Hasbara also taints the good: Kavana, or the intention deep in our hearts, is an important concept in Israeli society and in Judaism. What happens to a cultural, scientific, social-improvement pursuit when it is done for some other kavana – when its real goal is to improve Israel’s image rather than the thing itself?

The Armenian author cited above observed that the Armenian obsession to stake out its identity in Soviet Russia began to taint creative pursuits in poetry, architecture, science.

Without realizing it, these people are impoverishing their hearts and souls by ceasing to take any real enjoyment in poetry, architecture and science, seeing in them only a way of establishing their national supremacy.
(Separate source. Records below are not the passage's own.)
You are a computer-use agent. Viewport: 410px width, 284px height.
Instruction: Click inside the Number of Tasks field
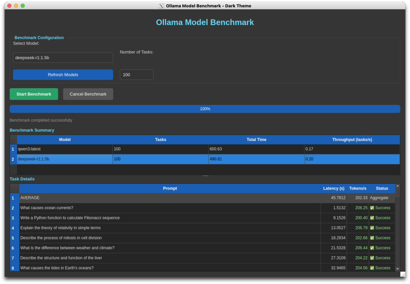click(x=136, y=74)
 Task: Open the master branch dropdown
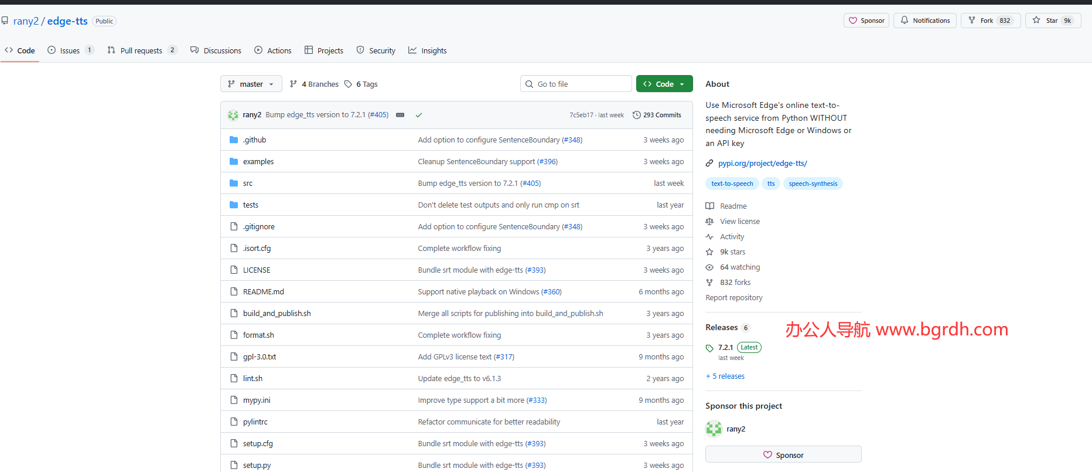pos(251,84)
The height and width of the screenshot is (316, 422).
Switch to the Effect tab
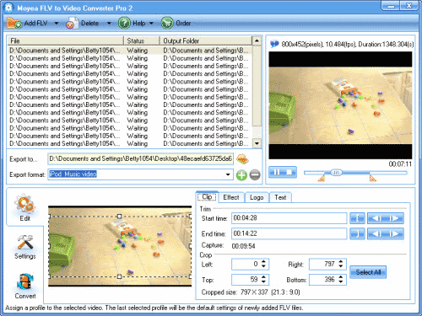click(231, 197)
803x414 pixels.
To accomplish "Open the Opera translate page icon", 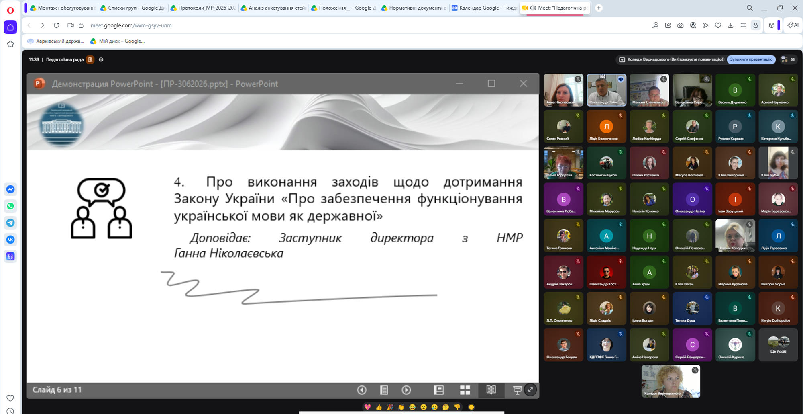I will click(693, 25).
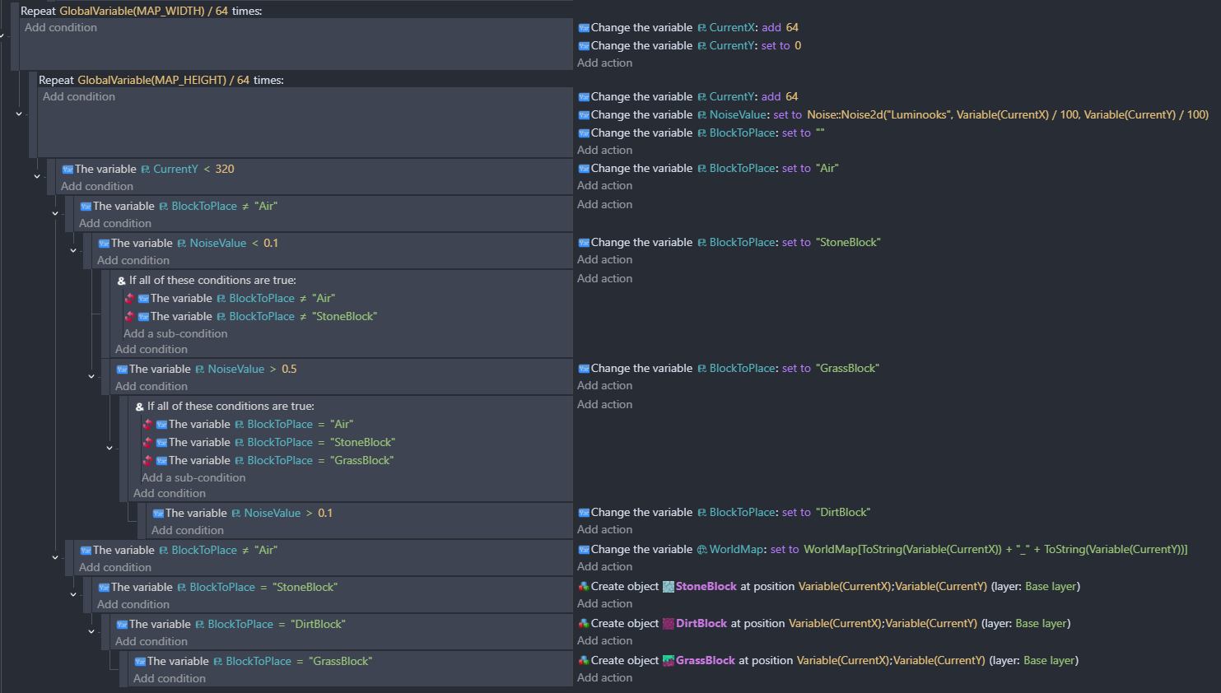The width and height of the screenshot is (1221, 693).
Task: Click 'Add action' under the Create GrassBlock action
Action: tap(604, 678)
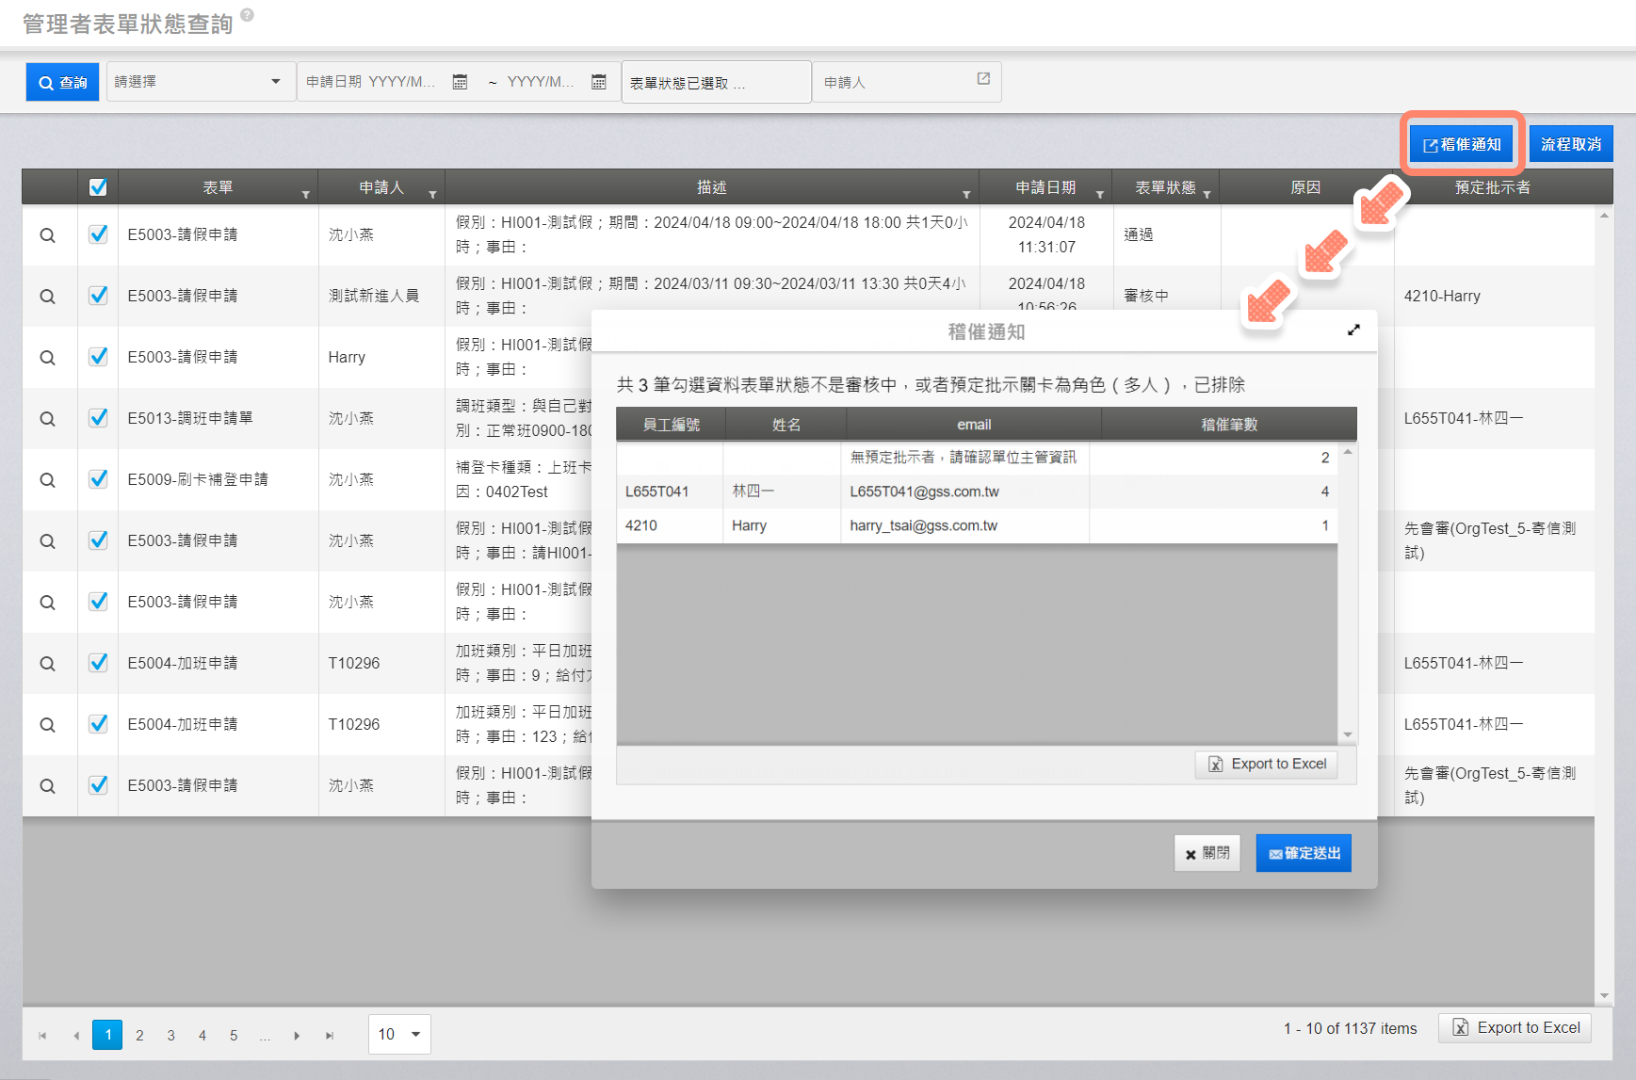Uncheck the E5013-調班申請單 row checkbox
1636x1080 pixels.
point(98,418)
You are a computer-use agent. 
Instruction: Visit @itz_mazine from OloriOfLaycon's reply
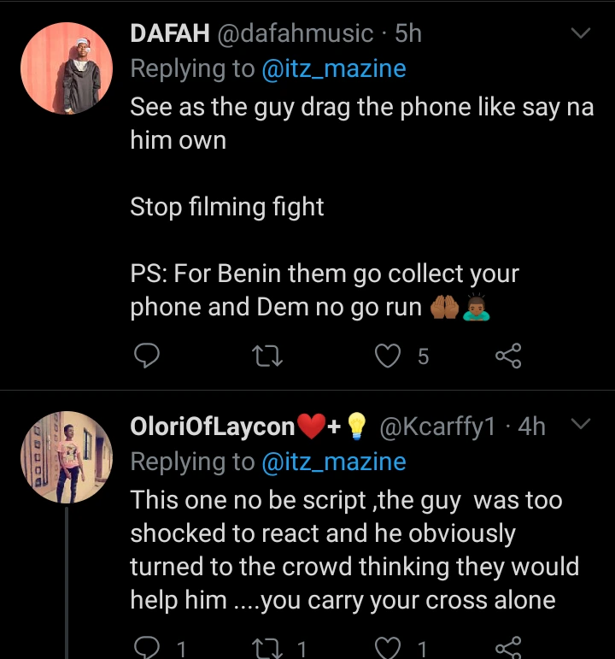coord(335,462)
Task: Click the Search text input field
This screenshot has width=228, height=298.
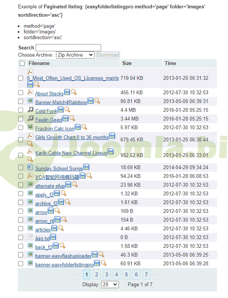Action: [68, 48]
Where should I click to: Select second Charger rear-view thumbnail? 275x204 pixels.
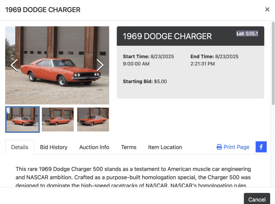(58, 119)
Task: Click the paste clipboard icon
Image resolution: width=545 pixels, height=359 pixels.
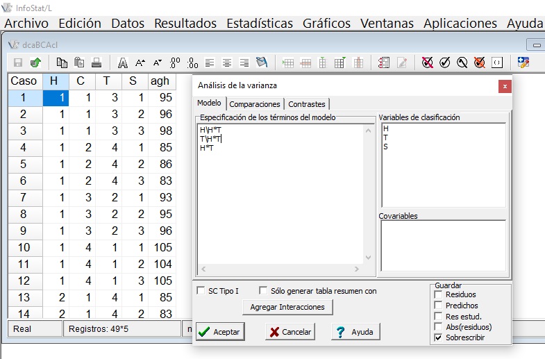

Israel may not be quite there. But we have become accustomed to sickly-sweet news items about Israeli acheivements. Wan congratulatory articles extol great Israeli technology, cultural or humanitarian achievements in some sad hope that if we convince ourselves that they annul bad policies, the world will believe it too. That way we won’t have to change anything.

Listening to the Israeli media boast about Israel’s superior level of humanitarian aid to Nepal relative to other countries, one wonders how far we are from caring about our image more than the bodies still being counted.

It’s the occupation, stupid

Israelis’ first reaction to boycott-like efforts is defensiveness and backlash. While this raises doubts about the effectiveness of boycott as a tactic, it is reasonable to think Israelis would finally feel the consequences of ongoing occupation.

But the reaction to every negative development is to demand better and better hasbara as a replacement for better policy. During last summer’s Operation Protective Edge, I heard a Tel Aviv hipster in the supermarket telling someone that the real tragedy is that Israel’s side of the story is not being told well. Back around the time of Operation Cast Lead, an academic colleague fumed that Israel’s poor hasbara is a “war crime” in itself.

All countries care about their image. But the hasbara obsession guzzles financial and human resources. It is a conscious distraction from policy debates that only serves to perpetuate terrible policies. And that’s just in the present. In the future, even if Israelis wish to change their minds, think in new ways, or question what isn’t working – they may no longer know how to do so.